The Mercosur automotive sector gained more time to eliminate tariffs and open the market to the European Union (EU). The final text of the agreement between the two economic blocs, signed this Friday (6), it also created an unprecedented investment safeguard mechanism in the event of a sudden increase in vehicle imports from the EU.
According to the traditional definition, a free trade zone, such as the one that will encompass Mercosur and the EU, cannot have tariffs on the movement of goods between the two blocs. The text, however, established special treatment for the Mercosur automotive sector, with the extension of the schedule elimination of tariffs for vehicles produced with innovative technologies.

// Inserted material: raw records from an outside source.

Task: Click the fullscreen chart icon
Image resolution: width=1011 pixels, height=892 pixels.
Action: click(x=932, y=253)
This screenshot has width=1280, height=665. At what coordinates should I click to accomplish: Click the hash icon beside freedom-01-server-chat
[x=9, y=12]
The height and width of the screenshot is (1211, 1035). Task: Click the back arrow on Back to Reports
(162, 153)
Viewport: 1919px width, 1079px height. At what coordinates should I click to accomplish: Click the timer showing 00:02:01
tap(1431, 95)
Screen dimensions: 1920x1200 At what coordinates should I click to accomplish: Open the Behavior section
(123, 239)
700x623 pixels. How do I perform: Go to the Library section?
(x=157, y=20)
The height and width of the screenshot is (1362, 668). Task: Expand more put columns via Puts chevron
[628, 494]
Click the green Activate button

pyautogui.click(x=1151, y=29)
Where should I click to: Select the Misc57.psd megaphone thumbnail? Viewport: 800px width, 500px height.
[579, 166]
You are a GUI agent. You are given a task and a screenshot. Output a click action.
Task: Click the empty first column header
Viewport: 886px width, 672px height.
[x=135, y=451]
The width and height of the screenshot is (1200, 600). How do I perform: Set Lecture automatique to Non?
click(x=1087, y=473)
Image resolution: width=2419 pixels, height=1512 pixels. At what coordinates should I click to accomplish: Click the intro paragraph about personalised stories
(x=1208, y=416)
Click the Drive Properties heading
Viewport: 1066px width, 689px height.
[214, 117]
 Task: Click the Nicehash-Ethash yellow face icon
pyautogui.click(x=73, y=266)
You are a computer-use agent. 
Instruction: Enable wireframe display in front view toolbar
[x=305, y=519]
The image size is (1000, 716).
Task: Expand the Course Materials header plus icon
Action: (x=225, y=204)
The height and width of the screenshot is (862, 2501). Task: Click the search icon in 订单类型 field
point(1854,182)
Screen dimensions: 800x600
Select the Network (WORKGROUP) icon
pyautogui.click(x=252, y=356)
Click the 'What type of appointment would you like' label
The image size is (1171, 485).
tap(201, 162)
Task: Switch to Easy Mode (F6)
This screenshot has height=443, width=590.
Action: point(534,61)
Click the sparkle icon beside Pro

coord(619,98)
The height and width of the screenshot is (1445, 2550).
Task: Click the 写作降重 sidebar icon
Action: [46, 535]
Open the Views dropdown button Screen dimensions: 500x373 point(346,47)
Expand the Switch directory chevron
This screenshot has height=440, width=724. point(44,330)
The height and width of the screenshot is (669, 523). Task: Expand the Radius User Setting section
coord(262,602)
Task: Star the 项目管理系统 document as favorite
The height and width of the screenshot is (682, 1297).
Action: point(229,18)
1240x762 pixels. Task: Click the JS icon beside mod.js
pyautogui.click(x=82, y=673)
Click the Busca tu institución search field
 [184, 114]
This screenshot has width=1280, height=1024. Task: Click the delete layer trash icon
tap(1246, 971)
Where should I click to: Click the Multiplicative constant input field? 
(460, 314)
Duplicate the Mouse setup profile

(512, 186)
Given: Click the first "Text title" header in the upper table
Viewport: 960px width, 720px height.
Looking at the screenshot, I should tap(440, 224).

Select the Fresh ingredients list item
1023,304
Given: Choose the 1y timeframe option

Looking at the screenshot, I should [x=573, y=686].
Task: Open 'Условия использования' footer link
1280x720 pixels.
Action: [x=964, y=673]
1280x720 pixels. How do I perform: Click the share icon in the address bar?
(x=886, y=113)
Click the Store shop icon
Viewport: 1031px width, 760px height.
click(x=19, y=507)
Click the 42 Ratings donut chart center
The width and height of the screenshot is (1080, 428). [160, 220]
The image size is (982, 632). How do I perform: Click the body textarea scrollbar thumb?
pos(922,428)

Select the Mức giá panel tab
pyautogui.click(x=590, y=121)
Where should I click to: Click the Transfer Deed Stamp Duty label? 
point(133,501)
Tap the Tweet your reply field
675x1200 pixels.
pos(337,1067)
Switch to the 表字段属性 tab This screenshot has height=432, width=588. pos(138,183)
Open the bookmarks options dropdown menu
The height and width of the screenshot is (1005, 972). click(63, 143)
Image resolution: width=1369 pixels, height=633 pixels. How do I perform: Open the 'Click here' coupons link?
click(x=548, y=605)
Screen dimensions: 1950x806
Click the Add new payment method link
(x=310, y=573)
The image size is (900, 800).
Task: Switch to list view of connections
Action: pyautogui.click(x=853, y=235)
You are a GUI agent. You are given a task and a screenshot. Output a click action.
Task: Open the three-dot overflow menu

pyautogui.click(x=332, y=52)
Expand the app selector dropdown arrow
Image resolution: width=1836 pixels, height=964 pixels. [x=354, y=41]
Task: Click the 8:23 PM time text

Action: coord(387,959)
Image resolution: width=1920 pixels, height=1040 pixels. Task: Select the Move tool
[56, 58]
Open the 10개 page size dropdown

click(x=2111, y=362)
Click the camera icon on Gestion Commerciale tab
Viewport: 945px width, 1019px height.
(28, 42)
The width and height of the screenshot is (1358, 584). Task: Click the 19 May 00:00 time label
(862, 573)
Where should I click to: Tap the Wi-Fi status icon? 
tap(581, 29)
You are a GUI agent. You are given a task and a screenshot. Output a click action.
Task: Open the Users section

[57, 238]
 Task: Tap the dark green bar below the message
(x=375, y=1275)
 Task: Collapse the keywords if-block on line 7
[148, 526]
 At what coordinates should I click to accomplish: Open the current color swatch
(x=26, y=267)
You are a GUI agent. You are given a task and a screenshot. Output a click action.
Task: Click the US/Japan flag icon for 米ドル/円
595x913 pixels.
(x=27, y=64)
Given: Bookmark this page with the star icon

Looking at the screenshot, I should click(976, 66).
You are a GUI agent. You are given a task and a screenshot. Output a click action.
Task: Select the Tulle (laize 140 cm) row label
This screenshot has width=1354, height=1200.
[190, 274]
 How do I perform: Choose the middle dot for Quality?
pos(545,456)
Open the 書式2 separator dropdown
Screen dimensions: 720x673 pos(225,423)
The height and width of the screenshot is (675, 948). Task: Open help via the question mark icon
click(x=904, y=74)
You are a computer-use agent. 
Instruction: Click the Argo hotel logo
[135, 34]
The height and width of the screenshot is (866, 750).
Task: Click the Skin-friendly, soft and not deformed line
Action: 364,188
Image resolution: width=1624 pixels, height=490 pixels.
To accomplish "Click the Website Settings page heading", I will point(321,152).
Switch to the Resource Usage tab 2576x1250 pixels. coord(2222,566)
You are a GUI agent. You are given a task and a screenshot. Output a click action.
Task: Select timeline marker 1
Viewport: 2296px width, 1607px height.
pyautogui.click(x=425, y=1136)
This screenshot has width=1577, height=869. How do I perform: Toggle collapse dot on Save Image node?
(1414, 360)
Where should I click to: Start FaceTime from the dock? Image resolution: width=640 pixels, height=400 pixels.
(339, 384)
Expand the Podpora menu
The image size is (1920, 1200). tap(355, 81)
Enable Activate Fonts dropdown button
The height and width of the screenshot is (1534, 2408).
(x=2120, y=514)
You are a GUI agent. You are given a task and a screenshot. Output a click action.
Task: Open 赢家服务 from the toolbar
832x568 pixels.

According to the previous text, the removal of tariffs (reduction) would take 15 years after the agreement came into force for all segments of the automotive sector. Now, manufacturers of electrified vehicles will have 18 years to do the waiver. For hydrogen vehicles, the tariff elimination period increased to 25 years, with a six-year grace period. In the case of vehicles produced with new technologies, even those not commercially available, the interval increased to 30 years, with a six-year grace period.
The final text of the agreement also established a safeguard mechanism that allows the maintenance and expansion of investments by vehicle manufacturers. If imports of European vehicles skyrocket after the entry into force of the trade agreement and threaten the Mercosur automotive industry, Brazil could suspend the tariff reduction schedule for the entire sector or resume, for three years (renewable for another two), the tariff standard of 35% for products from outside Mercosur. The measures can be applied without the need for compensation to the EU.